**Text extract**

*-*-*

Laurie Hertzel is senior editor for books at the Star Tribune, where she has worked since 1996. She is the author of "News to Me: Adventures of an Accidental Journalist," winner of a Minnesota Book Award.

Posts about Author events

Marathon reading of 'Beowulf' to mark National Readathon Day

Posted by: Laurie Hertzel Updated: January 23, 2015 - 5:47 AM

You don’t have to spend National Readathon Day reading “Beowulf,” one of the oldest texts in the English language, but you could. And if you did, you would have a lot of company.

This Saturday (Jan. 24) has been designated National Readathon Day by the good bookish folks at the National Book Foundation, and people across the country are being challenged to read for four hours straight, from noon to 4 p.m. (Snack breaks acceptable.)

The good bookish folks at Magers & Quinn in Minneapolis’ Uptown are taking this one step further: They challenge people to read in Old English for four hours. They are hosting a marathon session of “Beowulf,” the oldest surviving epic poem in the English language. The event will begin precisely at noon with these immortal words:

Hwæt! Wé Gárdena in géardagum þéodcyninga þrym gefrúnon· hú ðá æþelingas ellen fremedon.”

(Although chances are they will be translated into standard English, which would sound more like this: "So. The Spear-Danes in days gone by and the kings who ruled them had courage and greatness." )(Seamus Heaney translation.)

And on it will go until the poem ends right around 5 p.m.

The bookstore has lined up a host of willing readers, including novelist Peter Geye and National Book Award-winning writer Will Alexander, but a few five-minute slots remain open. Sign up at http://tinyurl.com/lbq2pb6.

Donations and pledges raised during the Readathon will go to the National Book Foundation, which supports reading, writers, and the National Book Awards. 

Kate DiCamillo, long a champion of reading, becomes a Champion of Reading

Posted by: Laurie Hertzel Updated: January 20, 2015 - 3:02 PM

 

Kate DiCamillo

Kate DiCamillo

It's not like she didn't have anything else to do. Minnesota writer Kate DiCamillo, the Library of Congress Ambassador for Young People's Literature, author of more than a dozen books (with a new novel coming out next year), and in-demand public speaker, has now signed on to be the first National Summer Reading Champion, working with the nonprofit Collaborative Summer Library Program.

*-*-*

**Data entries**
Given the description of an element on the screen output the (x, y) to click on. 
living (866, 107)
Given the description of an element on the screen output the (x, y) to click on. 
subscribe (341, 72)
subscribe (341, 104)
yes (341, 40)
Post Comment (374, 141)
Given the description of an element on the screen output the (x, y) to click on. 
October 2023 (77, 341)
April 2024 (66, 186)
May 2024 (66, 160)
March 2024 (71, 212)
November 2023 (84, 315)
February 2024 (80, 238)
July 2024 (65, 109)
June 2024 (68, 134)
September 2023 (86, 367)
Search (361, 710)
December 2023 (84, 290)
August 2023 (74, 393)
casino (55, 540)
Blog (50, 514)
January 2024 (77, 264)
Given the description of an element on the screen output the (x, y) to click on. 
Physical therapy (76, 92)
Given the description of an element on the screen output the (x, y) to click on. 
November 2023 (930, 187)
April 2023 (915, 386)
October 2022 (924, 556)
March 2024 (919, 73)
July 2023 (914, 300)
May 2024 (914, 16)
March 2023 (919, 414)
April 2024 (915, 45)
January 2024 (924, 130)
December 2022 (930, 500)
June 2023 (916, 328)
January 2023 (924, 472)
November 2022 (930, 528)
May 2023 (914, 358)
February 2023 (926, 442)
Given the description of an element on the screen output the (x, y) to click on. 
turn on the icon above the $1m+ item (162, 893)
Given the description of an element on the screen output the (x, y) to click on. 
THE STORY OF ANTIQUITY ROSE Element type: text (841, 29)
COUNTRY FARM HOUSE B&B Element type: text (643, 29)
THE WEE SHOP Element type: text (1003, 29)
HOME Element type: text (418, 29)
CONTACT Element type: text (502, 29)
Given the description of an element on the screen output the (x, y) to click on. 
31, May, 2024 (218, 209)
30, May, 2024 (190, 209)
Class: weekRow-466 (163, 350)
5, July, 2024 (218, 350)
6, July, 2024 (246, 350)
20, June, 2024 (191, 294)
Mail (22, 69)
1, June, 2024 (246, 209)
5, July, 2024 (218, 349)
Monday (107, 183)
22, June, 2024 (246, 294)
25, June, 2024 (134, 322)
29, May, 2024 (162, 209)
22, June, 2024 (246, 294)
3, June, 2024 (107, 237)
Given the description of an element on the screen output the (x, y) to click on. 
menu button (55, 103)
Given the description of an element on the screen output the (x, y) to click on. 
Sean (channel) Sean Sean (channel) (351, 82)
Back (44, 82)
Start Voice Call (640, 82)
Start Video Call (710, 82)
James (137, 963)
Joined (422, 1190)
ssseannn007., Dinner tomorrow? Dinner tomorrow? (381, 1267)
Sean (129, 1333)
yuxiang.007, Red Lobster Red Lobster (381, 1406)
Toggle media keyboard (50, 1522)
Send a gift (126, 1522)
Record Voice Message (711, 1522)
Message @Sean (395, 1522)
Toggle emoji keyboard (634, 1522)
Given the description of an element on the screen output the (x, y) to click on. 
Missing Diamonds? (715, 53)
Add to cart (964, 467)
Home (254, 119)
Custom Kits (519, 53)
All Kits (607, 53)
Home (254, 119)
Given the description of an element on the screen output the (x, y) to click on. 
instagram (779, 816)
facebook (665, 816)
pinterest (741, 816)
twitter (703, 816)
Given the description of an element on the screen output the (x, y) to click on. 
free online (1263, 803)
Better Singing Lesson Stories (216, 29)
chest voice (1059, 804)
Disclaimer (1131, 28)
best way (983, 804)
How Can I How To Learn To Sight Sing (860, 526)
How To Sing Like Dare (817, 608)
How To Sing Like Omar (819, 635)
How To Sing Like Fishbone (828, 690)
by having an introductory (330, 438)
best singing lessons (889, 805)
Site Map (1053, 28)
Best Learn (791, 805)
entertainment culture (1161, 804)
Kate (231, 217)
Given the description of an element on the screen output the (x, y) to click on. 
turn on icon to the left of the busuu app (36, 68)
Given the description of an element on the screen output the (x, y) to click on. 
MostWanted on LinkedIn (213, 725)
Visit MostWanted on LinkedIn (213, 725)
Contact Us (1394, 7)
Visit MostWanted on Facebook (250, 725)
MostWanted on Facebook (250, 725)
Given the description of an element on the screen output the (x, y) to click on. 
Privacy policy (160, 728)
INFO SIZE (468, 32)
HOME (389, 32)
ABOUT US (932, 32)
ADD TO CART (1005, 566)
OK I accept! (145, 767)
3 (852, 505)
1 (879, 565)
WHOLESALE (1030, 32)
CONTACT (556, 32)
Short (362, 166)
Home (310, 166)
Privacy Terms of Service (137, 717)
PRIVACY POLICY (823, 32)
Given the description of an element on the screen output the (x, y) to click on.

*-*-*

**Task details**
Reproduce the book blog posts above, everything from "Donations and pledges" down to "National Book Awards.".

**Response to this task**
Donations and pledges raised during the Readathon will go to the National Book Foundation, which supports reading, writers, and the National Book Awards.